The new matches spent three weeks together staying and training on campus, learning commands and idiosyncrasies and bonding.
Now, it was time to graduate.
A Pawfect graduation
Students and their furry companions all line the stage.
Every student, service pup pair gets a chance to tell their story of triumph, perseverance and sometimes hilarity.
David Townsend, a retired dentist and Coast Guard veteran, had the audience rolling.
"My wife gave me strict instructions on not spending ten minutes telling people how I couldn't speak," David hilariously recalled.
When he talked about his experiences, he jokingly added, "Look, I don't need some chowhound that's eating and sleeping all day and pooping in the grass."
Zoe held the hand of Vanessa Coleman throughout her speech.
She said they bonded over a simple hair-braiding ritual at Southeastern.
"I thank a lot of the people here; I never knew a lot of people who were legally blind, and just meeting people and hearing their stories really got to me," Garcia said during her graduation speech, "I've been alone a long time and I felt kind of sad, but now I have Fezzi and she's always watching out for me, I know in the future, she will be there for all of my achievements."
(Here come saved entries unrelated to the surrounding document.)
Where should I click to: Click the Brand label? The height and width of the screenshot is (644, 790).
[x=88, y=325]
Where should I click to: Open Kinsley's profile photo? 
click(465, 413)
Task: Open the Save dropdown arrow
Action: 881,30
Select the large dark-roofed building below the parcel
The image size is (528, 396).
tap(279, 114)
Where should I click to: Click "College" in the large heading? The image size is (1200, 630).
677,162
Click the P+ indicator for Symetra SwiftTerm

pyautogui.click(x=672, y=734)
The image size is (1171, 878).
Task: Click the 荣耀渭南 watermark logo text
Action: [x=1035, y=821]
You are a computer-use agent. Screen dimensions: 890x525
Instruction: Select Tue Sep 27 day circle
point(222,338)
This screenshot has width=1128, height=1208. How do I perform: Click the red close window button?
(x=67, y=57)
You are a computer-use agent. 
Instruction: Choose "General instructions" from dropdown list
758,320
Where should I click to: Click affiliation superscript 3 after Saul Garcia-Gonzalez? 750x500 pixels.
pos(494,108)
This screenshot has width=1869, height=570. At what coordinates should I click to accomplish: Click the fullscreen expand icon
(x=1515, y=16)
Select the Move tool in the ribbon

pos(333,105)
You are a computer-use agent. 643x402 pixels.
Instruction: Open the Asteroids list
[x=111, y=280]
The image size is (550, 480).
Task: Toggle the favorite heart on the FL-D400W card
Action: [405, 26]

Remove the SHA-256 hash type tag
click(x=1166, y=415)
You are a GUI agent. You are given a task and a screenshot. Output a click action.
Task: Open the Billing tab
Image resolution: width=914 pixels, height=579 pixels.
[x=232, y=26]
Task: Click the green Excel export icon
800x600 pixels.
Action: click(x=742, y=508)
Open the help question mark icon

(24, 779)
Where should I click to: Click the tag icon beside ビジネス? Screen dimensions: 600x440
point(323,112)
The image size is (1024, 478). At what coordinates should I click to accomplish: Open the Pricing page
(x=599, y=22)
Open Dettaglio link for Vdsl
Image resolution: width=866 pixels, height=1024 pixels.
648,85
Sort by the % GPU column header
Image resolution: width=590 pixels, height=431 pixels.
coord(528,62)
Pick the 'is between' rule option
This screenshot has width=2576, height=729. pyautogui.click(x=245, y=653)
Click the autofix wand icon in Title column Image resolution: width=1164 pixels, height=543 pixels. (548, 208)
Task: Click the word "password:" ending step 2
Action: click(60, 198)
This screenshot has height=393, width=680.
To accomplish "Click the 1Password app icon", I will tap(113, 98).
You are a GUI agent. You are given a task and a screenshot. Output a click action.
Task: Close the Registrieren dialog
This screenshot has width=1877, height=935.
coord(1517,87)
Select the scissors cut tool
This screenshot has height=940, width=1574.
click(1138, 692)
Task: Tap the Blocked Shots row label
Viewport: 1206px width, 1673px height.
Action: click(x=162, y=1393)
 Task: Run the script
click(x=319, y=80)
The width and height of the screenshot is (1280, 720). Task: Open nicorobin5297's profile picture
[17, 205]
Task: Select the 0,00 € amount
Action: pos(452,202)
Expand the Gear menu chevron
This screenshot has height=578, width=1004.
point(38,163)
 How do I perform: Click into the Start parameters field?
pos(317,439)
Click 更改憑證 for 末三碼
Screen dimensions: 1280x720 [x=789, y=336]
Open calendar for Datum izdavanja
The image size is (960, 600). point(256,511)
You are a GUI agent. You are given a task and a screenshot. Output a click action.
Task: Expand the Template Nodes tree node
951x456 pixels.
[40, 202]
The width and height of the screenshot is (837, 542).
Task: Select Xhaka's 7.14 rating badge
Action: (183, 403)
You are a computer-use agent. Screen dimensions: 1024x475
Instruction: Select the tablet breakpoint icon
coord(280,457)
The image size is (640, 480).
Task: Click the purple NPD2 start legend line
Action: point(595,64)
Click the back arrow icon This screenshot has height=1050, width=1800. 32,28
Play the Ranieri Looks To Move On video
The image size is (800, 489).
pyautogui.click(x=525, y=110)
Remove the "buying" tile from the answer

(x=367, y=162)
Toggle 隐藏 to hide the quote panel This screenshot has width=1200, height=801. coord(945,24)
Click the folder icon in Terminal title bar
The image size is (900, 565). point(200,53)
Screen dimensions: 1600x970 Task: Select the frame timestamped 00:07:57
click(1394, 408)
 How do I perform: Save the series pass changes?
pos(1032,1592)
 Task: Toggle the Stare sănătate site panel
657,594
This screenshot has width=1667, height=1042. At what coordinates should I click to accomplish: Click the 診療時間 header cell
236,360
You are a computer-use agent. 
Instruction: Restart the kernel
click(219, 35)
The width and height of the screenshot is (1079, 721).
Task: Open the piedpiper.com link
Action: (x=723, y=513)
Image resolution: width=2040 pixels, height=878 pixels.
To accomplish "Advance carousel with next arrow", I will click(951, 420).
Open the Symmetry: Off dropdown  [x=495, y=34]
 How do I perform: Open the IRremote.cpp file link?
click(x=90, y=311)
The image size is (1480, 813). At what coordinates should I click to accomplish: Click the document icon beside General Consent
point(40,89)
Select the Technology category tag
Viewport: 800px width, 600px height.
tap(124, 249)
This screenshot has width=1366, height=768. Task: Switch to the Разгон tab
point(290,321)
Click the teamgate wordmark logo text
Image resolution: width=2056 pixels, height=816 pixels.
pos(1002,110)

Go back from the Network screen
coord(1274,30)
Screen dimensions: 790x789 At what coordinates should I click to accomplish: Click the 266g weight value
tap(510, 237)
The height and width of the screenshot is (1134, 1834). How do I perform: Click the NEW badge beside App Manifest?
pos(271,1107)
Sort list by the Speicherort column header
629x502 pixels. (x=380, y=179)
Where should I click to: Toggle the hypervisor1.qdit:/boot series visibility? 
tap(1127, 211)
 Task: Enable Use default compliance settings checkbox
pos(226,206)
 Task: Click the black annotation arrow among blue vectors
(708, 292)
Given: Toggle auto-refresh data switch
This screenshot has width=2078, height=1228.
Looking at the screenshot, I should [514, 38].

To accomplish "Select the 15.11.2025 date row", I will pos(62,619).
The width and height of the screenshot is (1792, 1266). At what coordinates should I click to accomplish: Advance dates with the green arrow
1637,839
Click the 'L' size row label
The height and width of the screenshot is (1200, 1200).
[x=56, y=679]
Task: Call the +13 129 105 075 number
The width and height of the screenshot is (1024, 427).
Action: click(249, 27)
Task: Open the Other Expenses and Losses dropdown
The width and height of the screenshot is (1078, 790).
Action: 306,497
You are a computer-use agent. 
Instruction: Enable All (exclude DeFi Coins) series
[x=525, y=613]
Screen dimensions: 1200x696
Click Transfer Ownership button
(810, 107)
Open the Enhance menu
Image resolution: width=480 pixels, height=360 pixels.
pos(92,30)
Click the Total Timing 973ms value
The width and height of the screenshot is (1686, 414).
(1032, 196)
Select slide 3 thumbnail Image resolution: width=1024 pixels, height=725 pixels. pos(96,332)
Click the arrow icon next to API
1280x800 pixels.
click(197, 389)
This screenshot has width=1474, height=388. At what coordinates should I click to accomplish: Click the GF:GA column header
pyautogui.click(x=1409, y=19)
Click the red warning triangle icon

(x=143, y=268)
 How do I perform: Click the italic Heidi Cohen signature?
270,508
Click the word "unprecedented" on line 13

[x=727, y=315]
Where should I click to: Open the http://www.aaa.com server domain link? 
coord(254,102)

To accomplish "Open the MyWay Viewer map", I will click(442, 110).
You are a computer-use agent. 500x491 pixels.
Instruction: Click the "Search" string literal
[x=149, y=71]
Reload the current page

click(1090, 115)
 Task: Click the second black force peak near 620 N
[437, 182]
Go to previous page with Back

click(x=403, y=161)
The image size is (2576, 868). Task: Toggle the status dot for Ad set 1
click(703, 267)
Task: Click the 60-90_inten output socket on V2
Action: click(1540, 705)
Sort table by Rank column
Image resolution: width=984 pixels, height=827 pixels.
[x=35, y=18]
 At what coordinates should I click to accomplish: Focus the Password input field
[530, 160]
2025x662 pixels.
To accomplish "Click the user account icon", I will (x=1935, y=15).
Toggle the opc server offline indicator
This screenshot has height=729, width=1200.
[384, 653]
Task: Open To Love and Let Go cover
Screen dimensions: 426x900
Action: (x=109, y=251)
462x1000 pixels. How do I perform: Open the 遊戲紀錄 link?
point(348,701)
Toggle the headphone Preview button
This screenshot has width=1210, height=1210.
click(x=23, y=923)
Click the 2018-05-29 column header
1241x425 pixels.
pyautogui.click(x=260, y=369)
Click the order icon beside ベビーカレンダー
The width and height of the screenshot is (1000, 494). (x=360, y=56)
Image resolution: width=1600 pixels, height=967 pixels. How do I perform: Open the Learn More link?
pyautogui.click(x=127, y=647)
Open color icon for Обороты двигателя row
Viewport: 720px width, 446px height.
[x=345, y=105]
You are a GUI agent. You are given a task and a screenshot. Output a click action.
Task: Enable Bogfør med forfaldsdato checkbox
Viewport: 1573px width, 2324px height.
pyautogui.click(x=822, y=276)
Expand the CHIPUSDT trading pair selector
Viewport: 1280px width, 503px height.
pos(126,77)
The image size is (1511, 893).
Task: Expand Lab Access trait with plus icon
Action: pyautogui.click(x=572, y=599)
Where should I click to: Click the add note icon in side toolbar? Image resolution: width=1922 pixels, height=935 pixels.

"When I look to my left, I know she will always be there for me."
To infinity and beyond
Walking with Garcia and Fezzi around the USF campus, it’s easy to see the depth of their bond and their pride.
There’s a sense of independence in Garcia that wasn’t there before.
“I’ve had her for a month now, and I just feel like I can do a lot of things that I didn’t use to do by myself. I go out more, I explore more,” she said.
Garcia and Fezzi -- ready to stand by each other through whatever life throws at them.
“What do I expect from Fezzi? Just to give me more confidence, and just emotionally and physically help me,” Garcia said. “I guess now I have more responsibility, I have to take care of her.”
Resources and advice Zoe gives
“I was born with this condition, so I didn’t feel any different besides the bullying and stuff," Garcia said. “I would tell them is that it gets better. There’s a lot of resources out there that can help you and they want to help you.”
The Tampa Lighthouse for the Blind is one program Garcia recommends. The organization provides cane training, teaches independent living and provides technology training.
She also recommends the Florida Division of Blind Services for getting help finding a job, coordinating resources for the visually impaired and helping to find a list of available guide schools.
But her personal advice: “Keep on going, never give up, never surrender," she said.